● **Requirement**
The full listing below should be copied verbatim.

● **Source material**
══════════

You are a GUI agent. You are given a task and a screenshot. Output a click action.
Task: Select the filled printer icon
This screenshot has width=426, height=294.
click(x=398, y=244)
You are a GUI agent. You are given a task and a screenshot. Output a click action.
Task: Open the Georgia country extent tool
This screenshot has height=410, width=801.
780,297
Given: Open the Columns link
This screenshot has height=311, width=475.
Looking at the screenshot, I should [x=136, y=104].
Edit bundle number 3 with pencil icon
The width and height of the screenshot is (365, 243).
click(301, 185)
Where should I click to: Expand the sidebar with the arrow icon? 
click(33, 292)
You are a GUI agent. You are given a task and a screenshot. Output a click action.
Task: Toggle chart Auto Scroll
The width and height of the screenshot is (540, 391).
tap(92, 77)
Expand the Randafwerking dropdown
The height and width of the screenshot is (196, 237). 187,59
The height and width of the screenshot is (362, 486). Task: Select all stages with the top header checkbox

══════════

● **Answer to the exercise**
You are a GUI agent. You are given a task and a screenshot. Output a click action.
Task: Select the filled printer icon
This screenshot has width=426, height=294.
click(x=398, y=244)
You are a GUI agent. You are given a task and a screenshot. Output a click action.
Task: Open the Georgia country extent tool
This screenshot has height=410, width=801.
780,297
Given: Open the Columns link
This screenshot has height=311, width=475.
Looking at the screenshot, I should [x=136, y=104].
Edit bundle number 3 with pencil icon
The width and height of the screenshot is (365, 243).
click(301, 185)
Where should I click to: Expand the sidebar with the arrow icon? 
click(33, 292)
You are a GUI agent. You are given a task and a screenshot. Output a click action.
Task: Toggle chart Auto Scroll
The width and height of the screenshot is (540, 391).
tap(92, 77)
Expand the Randafwerking dropdown
The height and width of the screenshot is (196, 237). 187,59
The height and width of the screenshot is (362, 486). Task: Select all stages with the top header checkbox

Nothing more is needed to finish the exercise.